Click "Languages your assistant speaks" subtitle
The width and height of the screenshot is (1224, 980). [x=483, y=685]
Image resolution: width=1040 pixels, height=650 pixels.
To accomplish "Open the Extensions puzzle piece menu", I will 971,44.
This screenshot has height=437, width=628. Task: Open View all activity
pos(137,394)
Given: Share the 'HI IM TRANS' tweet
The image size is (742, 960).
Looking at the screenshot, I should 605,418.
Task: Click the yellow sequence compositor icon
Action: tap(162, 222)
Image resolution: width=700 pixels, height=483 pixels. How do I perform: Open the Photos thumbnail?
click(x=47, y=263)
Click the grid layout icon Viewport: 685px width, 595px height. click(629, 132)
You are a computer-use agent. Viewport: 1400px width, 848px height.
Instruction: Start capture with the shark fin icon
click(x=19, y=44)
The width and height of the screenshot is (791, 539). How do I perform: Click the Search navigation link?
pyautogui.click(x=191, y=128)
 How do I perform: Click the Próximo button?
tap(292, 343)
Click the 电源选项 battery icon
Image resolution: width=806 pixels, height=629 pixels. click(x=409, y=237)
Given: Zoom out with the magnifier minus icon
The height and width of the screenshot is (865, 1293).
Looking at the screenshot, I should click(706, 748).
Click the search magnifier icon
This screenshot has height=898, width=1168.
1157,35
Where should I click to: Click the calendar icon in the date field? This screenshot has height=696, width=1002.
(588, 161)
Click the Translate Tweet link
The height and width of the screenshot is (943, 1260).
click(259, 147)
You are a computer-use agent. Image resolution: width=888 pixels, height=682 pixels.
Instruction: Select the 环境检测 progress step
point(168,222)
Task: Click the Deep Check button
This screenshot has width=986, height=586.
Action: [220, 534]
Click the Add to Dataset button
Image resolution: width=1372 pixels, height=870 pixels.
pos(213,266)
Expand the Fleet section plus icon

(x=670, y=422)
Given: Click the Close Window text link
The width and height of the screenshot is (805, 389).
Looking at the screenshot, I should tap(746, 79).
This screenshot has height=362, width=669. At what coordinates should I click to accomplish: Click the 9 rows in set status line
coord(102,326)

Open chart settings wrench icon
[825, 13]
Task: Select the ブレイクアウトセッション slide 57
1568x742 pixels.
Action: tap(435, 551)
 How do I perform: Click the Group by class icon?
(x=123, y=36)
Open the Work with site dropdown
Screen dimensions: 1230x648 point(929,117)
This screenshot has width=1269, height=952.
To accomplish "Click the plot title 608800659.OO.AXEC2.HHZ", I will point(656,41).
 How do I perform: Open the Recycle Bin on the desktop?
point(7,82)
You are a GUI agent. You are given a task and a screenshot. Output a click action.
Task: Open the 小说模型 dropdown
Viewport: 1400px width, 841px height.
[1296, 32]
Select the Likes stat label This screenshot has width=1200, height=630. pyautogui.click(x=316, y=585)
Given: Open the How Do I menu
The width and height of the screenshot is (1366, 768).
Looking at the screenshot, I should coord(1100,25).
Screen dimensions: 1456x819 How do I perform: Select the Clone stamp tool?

_CHALLENGE:_ Reproduce every row above verbatim, line for line, without altering any characters.

_OUTPUT:_
Click "Languages your assistant speaks" subtitle
The width and height of the screenshot is (1224, 980). [x=483, y=685]
Image resolution: width=1040 pixels, height=650 pixels.
To accomplish "Open the Extensions puzzle piece menu", I will 971,44.
This screenshot has height=437, width=628. Task: Open View all activity
pos(137,394)
Given: Share the 'HI IM TRANS' tweet
The image size is (742, 960).
Looking at the screenshot, I should 605,418.
Task: Click the yellow sequence compositor icon
Action: tap(162, 222)
Image resolution: width=700 pixels, height=483 pixels. How do I perform: Open the Photos thumbnail?
click(x=47, y=263)
Click the grid layout icon Viewport: 685px width, 595px height. click(629, 132)
You are a computer-use agent. Viewport: 1400px width, 848px height.
Instruction: Start capture with the shark fin icon
click(x=19, y=44)
The width and height of the screenshot is (791, 539). How do I perform: Click the Search navigation link?
pyautogui.click(x=191, y=128)
 How do I perform: Click the Próximo button?
tap(292, 343)
Click the 电源选项 battery icon
Image resolution: width=806 pixels, height=629 pixels. click(x=409, y=237)
Given: Zoom out with the magnifier minus icon
The height and width of the screenshot is (865, 1293).
Looking at the screenshot, I should click(706, 748).
Click the search magnifier icon
This screenshot has height=898, width=1168.
1157,35
Where should I click to: Click the calendar icon in the date field? This screenshot has height=696, width=1002.
(588, 161)
Click the Translate Tweet link
The height and width of the screenshot is (943, 1260).
click(259, 147)
You are a computer-use agent. Image resolution: width=888 pixels, height=682 pixels.
Instruction: Select the 环境检测 progress step
point(168,222)
Task: Click the Deep Check button
This screenshot has width=986, height=586.
Action: [220, 534]
Click the Add to Dataset button
Image resolution: width=1372 pixels, height=870 pixels.
pos(213,266)
Expand the Fleet section plus icon

(x=670, y=422)
Given: Click the Close Window text link
The width and height of the screenshot is (805, 389).
Looking at the screenshot, I should tap(746, 79).
This screenshot has height=362, width=669. At what coordinates should I click to accomplish: Click the 9 rows in set status line
coord(102,326)

Open chart settings wrench icon
[825, 13]
Task: Select the ブレイクアウトセッション slide 57
1568x742 pixels.
Action: tap(435, 551)
 How do I perform: Click the Group by class icon?
(x=123, y=36)
Open the Work with site dropdown
Screen dimensions: 1230x648 point(929,117)
This screenshot has width=1269, height=952.
To accomplish "Click the plot title 608800659.OO.AXEC2.HHZ", I will point(656,41).
 How do I perform: Open the Recycle Bin on the desktop?
point(7,82)
You are a GUI agent. You are given a task and a screenshot. Output a click action.
Task: Open the 小说模型 dropdown
Viewport: 1400px width, 841px height.
[1296, 32]
Select the Likes stat label This screenshot has width=1200, height=630. pyautogui.click(x=316, y=585)
Given: Open the How Do I menu
The width and height of the screenshot is (1366, 768).
Looking at the screenshot, I should coord(1100,25).
Screen dimensions: 1456x819 How do I perform: Select the Clone stamp tool?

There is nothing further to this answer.